Royal Navy Admiral (1820–1896)

Sir George Henry Richards (13 January 1820 – 14 November 1896) was Hydrographer of the Royal Navy from 1863 to 1874.

== Biography ==
Richards was born in Antony, Cornwall, the son of Captain G. S. Richards, and joined the Royal Navy in 1832. His eldest son, George Edward Richards also became a Royal Navy officer and hydrographic surveyor.

=== Naval career ===
He served in South America, the Falkland Islands, New Zealand, Australia and in the First Opium War in China. Promoted to captain in 1854, from 1857 to 1864 he was in command of the two survey ships: and .

==== Survey work in Canada ====

Admiralty Chart of Vancouver Island, surveyed by Richards in 1859–1865.

He was the second British commissioner to the San Juan Islands Boundary Commission and a hydrographer on the coast of British Columbia in 1857–1862. He is responsible for the selection and designation of dozens of placenames along the British Columbia coast. In the Vancouver area, for example, he named False Creek. In 1859, after his engineer Francis Brockton found a vein of coal, he named Brockton Point and the area of Coal Harbour. In 1860, he named Mount Garibaldi after Giuseppe Garibaldi. Other landmarks in the area named by him are the Britannia Range, and Brunswick Mountain and many features in the Howe Sound, Sunshine Coast, and Jervis Inlet areas.
.....
### REQUIRED TASKS:
[a] In the biography of George Henry Richards, who found the vein of coal that led him to name Brockton Point and Coal Harbour?
[b] Do these statements agree with the biography of George Henry Richards? Answer yes or no for each and quote the words of the biography that decide it. (i) Richards was born in Antony, Cornwall. (ii) Richards was promoted to captain in 1857. (iii) Richards named False Creek.
[c] Write a continuation of the biography of George Henry Richards, starting after its final sentence.
.....
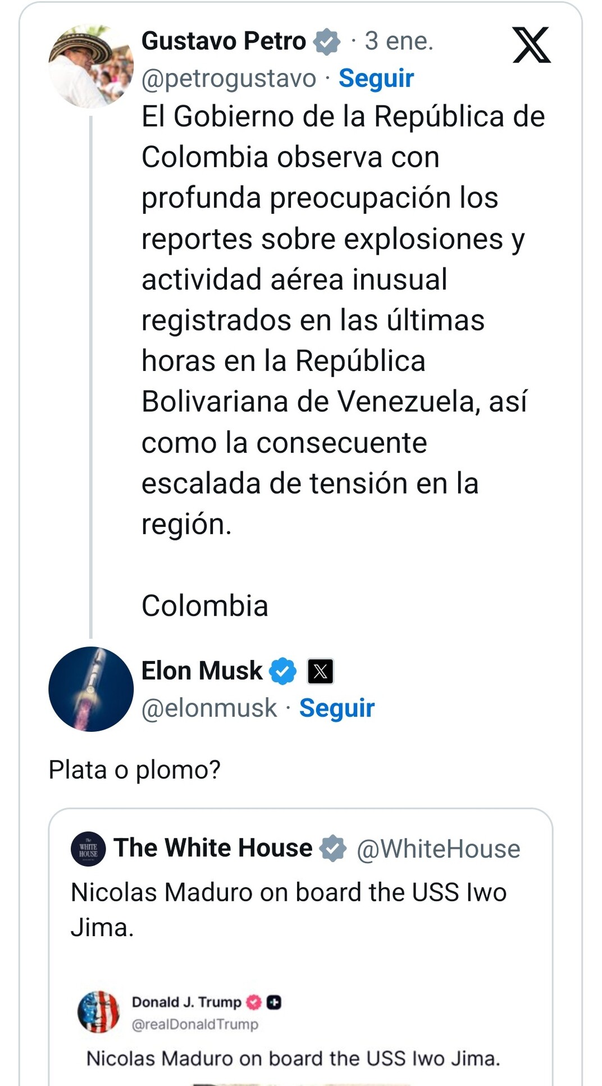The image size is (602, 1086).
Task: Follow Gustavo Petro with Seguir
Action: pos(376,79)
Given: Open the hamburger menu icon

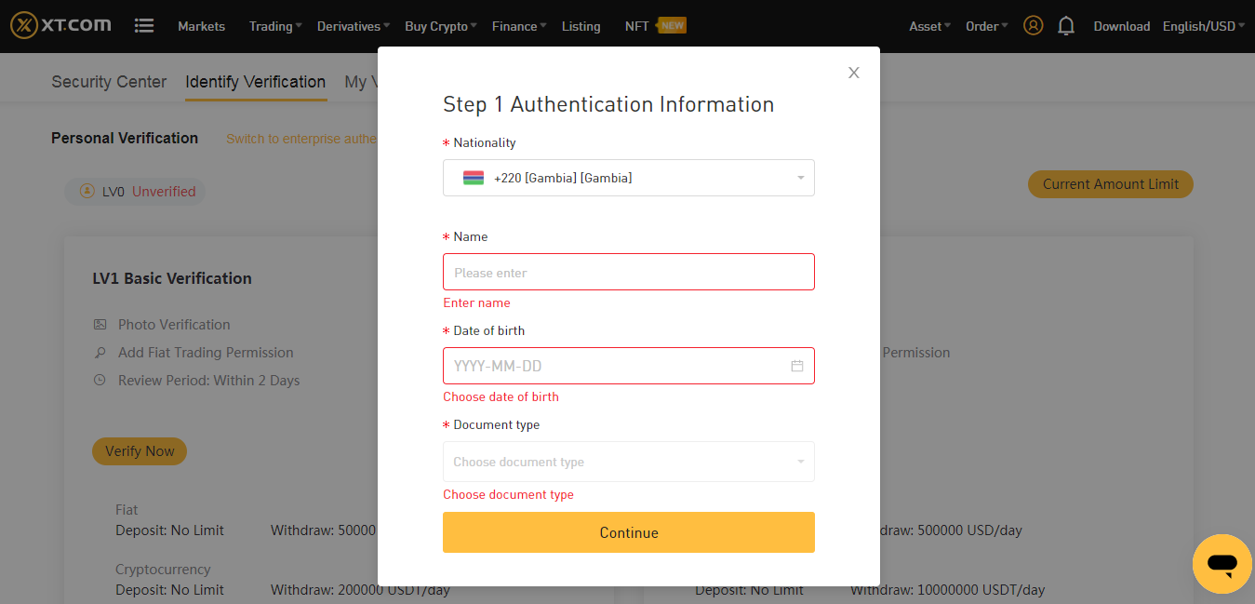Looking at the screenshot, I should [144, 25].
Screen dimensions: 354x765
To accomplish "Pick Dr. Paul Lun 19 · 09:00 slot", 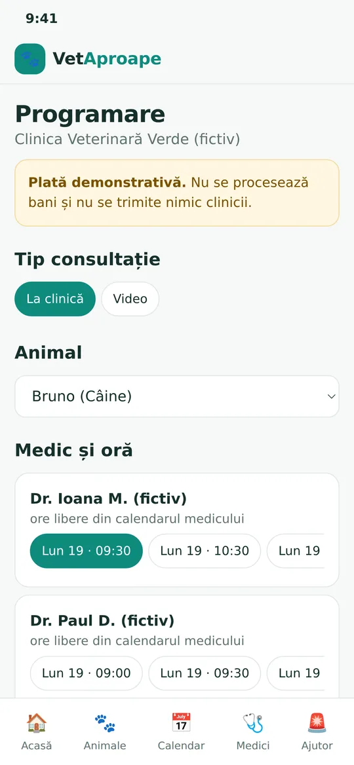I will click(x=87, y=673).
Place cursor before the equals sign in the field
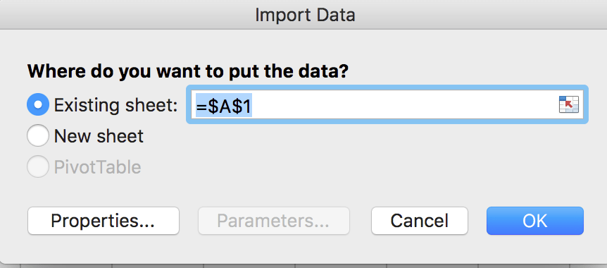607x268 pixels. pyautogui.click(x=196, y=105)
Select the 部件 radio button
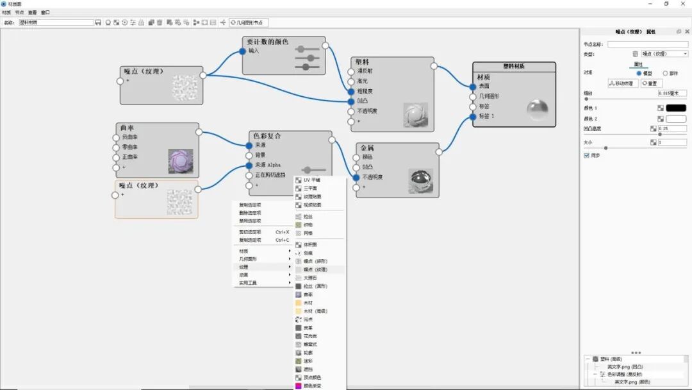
.....
### ANSWERS BELOW:
[a] His engineer, Francis Brockton.

[b]
(i) Yes: "Richards was born in Antony, Cornwall"
(ii) No: "Promoted to captain in 1854"
(iii) Yes: "In the Vancouver area, for example, he named False Creek."

[c]
In 1863 he was appointed Hydrographer to the Navy and held that position until 1874 when he retired. At a time when the merchant navy was expanding rapidly and telegraphic underwater cable laying operations were intensifying, the Admiralty had a great need for more accurate ocean charts. It was in this context that Richards was asked to organise the scientific cruises of the H.M.S. Porcupine and the H.M.S. Lightning between 1868 and 1870, followed by that of the H.M.S. Challenger.

== Later life ==
He was elected a Fellow of the Royal Society in June 1866 and a corresponding member of the French Academy of Sciences in the same year. He was knighted in 1877, became a Knight Commander of the Order of the Bath in 1881 and became an admiral in 1884. He died in Bath, Somerset aged 76.

A portrait of him by Stephen Pearce, dated 1865, hangs in the National Portrait Gallery in London. Mount Richards in Waterton Lakes National Park in Alberta, Canada is named in his honor.